O presidente da Assembleia Legislativa de Mato Grosso (ALMT), deputado Max Russi (PSB), afirmou que as recentes declarações do secretário de Estado de Infraestrutura, Marcelo de Oliveira, e do governador em exercício, Otaviano Pivetta (Republicanos), sobre supostas irregularidades no antigo projeto do Veículo Leve sobre Trilhos (VLT) representam uma tentativa de desviar o foco do debate.
Para Russi, o principal objetivo do Parlamento neste momento é esclarecer os atrasos e cobrar a conclusão das obras do Bus Rapid Transit (BRT) em Cuiabá e Várzea Grande, que seguem sem prazo definitivo para entrega.
Foco na conclusão e fim do “desgaste”
Segundo Russi, a Assembleia não busca perseguir agentes públicos nem transformar a comissão em palco de disputas políticas, mas dar respostas à população que sofre diariamente com os impactos no trânsito da região metropolitana.
“Se aconteceu alguma coisa em 2012, isso deve ser apurado pelos órgãos competentes. Mas eu acho que isso desvia um pouco o foco do debate. A Assembleia quer saber por que a obra não termina. A população quer a conclusão do BRT”, cravou o presidente nesta quarta-feira (15).
O deputado defendeu uma postura mais enérgica do Estado contra as empreiteiras. “Uma empresa participa da licitação, gera expectativa, ganha o contrato e depois desiste. É preciso aplicar multa e mostrar para a sociedade quais providências estão sendo tomadas”, pontuou.
Russi lembrou que já havia sugerido ao governo estadual, no ano passado, dividir a execução em diferentes lotes para mitigar os riscos de paralisação. “Essa obra gera desgaste para todo mundo. Para o governo, para a Assembleia, para a imprensa e, principalmente, para a população, que é quem enfrenta os transtornos todos os dias. Vamos concluir essa obra”, apelou.
Mal-estar na CPI
O parlamentar também comentou a saída repentina de Marcelo de Oliveira da audiência na última segunda-feira (13). O secretário de Infraestrutura deixou a sessão afirmando estar muito nervoso e temendo sofrer um infarto, transferindo as respostas para a equipe técnica da Sinfra.
Russi foi categórico ao afirmar que a saída só foi permitida pelo motivo médico. “Se não fosse pela saúde, ele não poderia abandonar a audiência. Teria que concluir o depoimento. Agora, a questão de saúde é humanitária. Qualquer pessoa pode passar mal.” O presidente da ALMT ainda reforçou que a convocação não é um ato de constrangimento, mas um dever de prestação de contas à sociedade mato-grossense.

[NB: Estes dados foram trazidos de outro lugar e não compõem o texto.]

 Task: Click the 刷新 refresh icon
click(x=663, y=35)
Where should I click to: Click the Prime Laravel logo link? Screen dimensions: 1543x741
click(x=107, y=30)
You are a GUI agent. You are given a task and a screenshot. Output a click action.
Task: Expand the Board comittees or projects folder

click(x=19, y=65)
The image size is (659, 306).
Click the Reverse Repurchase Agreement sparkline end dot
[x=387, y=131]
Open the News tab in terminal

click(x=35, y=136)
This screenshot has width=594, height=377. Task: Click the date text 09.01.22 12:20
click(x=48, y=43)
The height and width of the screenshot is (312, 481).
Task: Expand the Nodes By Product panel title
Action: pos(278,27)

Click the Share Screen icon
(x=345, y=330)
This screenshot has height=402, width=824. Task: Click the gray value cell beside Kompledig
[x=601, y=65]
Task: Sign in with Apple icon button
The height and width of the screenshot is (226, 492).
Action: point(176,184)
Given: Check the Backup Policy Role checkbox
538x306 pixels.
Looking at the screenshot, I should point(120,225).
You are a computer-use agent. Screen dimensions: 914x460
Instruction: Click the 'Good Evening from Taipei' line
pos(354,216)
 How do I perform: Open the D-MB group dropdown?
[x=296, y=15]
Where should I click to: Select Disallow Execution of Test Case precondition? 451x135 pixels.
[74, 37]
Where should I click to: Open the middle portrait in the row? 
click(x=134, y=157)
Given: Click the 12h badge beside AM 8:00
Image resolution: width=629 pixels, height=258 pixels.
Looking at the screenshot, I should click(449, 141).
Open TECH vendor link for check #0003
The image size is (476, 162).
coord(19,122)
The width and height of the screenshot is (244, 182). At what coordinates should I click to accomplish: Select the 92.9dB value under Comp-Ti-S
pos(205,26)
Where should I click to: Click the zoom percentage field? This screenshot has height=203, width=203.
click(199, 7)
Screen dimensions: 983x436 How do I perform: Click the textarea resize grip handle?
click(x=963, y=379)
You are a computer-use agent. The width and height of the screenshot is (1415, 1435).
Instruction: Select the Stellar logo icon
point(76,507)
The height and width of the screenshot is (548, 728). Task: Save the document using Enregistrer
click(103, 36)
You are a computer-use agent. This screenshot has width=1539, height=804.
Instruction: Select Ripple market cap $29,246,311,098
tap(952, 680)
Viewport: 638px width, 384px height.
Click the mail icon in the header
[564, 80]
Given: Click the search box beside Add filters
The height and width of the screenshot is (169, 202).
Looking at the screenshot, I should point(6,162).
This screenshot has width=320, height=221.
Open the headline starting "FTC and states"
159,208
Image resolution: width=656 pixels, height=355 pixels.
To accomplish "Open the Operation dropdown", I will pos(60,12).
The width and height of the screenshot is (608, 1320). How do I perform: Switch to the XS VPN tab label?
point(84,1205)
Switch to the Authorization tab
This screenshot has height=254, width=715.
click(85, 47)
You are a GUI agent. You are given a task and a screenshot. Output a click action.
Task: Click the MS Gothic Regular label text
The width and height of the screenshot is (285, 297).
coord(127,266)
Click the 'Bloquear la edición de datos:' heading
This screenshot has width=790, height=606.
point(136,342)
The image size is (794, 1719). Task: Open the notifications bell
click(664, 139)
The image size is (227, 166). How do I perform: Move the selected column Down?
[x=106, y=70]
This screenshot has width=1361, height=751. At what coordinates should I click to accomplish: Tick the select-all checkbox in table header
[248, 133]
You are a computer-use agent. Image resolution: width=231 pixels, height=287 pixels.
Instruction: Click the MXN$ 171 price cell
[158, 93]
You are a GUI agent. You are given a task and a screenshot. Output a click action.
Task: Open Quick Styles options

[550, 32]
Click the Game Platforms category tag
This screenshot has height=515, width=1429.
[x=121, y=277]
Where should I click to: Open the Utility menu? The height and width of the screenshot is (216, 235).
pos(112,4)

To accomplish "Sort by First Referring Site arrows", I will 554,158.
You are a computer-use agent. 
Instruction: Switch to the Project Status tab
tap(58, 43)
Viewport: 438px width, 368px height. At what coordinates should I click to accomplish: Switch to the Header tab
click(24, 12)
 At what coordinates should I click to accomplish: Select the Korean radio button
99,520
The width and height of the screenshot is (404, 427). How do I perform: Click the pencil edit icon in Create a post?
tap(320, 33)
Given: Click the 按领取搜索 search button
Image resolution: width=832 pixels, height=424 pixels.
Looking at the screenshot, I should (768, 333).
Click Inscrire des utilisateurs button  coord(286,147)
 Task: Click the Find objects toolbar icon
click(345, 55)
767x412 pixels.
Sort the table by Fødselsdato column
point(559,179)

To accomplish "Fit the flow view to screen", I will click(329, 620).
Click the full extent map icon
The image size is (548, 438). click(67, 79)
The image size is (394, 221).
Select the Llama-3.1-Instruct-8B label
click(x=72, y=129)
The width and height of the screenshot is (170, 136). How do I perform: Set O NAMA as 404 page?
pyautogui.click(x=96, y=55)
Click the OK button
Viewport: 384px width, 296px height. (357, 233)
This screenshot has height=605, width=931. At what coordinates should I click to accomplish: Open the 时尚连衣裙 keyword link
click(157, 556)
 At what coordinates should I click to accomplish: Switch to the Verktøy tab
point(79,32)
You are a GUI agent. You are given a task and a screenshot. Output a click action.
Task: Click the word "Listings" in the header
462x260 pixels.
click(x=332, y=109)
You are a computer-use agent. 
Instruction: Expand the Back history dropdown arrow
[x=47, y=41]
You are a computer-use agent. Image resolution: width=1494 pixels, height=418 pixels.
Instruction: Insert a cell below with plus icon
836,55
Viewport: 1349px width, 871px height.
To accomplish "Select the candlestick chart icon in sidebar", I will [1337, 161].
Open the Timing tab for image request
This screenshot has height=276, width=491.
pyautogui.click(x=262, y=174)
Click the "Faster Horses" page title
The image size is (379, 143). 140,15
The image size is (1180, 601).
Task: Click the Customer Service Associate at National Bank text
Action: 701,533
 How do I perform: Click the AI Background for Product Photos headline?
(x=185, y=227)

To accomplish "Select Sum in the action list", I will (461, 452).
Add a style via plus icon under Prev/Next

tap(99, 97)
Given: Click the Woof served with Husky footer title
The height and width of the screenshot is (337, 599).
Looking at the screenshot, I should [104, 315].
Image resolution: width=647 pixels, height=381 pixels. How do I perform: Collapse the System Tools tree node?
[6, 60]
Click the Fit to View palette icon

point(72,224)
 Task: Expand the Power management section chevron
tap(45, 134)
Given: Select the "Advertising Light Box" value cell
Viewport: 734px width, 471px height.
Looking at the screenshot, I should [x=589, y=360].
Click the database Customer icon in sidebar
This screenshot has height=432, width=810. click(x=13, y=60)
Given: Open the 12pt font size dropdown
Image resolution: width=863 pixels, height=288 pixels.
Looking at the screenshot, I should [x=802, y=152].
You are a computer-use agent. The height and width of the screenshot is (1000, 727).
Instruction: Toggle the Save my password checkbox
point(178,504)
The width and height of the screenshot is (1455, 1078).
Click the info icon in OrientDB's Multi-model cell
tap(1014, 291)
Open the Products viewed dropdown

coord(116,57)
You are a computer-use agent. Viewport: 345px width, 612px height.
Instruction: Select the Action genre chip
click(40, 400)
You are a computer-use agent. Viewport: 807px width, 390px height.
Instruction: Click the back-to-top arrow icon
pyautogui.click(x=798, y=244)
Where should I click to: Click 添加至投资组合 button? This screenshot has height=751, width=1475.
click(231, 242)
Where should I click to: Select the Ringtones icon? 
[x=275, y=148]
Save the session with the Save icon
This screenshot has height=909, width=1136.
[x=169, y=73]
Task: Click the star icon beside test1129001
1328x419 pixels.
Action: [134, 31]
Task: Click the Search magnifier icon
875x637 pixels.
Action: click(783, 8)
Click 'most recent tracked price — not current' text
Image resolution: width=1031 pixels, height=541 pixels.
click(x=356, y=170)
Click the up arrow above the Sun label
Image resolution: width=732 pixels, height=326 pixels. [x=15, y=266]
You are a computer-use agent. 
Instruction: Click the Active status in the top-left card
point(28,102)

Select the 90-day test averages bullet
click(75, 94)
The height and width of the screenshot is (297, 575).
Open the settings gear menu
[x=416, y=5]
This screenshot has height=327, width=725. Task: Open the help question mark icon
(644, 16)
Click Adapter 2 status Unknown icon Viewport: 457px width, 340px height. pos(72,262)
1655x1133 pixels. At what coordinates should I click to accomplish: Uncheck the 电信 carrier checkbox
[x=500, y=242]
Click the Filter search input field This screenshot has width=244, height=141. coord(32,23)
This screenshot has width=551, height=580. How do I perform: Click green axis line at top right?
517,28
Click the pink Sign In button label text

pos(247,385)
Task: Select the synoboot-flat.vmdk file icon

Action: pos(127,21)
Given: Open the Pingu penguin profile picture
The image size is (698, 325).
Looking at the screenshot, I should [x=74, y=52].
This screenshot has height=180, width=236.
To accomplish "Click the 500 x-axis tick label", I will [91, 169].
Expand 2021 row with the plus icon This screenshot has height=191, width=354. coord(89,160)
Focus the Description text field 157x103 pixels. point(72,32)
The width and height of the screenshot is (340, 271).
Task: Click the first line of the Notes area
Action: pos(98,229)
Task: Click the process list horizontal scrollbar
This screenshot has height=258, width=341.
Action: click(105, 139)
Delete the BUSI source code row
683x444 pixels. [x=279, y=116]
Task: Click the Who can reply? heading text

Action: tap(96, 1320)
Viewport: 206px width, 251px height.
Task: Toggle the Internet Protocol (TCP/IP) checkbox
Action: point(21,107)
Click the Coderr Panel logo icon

VLT x BRT: Denúncias de gaveta
A polêmica escalou um dia após a audiência, quando Otaviano Pivetta declarou que Marcelo de Oliveira deixou o plenário porque pretendia fazer revelações sobre atos de corrupção do antigo projeto do VLT. Segundo o governador em exercício, o secretário iria expor que a campanha do deputado estadual Lúdio Cabral (PT) à Prefeitura de Cuiabá, em 2012, teria sido financiada com recursos desviados da obra. As acusações, no entanto, foram feitas sem apresentação de provas públicas.
Sem entrar no mérito das declarações, Max Russi alertou que qualquer denúncia deve ser formalizada e investigada fora do escopo da atual comissão.
“Recebeu uma denúncia, a obrigação de qualquer agente público é encaminhar aos órgãos competentes. Se não fizer isso, pode até responder por prevaricação. Mas quem investiga é o Ministério Público e a polícia”, defendeu. Para o presidente da Assembleia, o foco da CPI deve permanecer 100% voltado à fiscalização do BRT e à cobrança por um cronograma de entrega realista.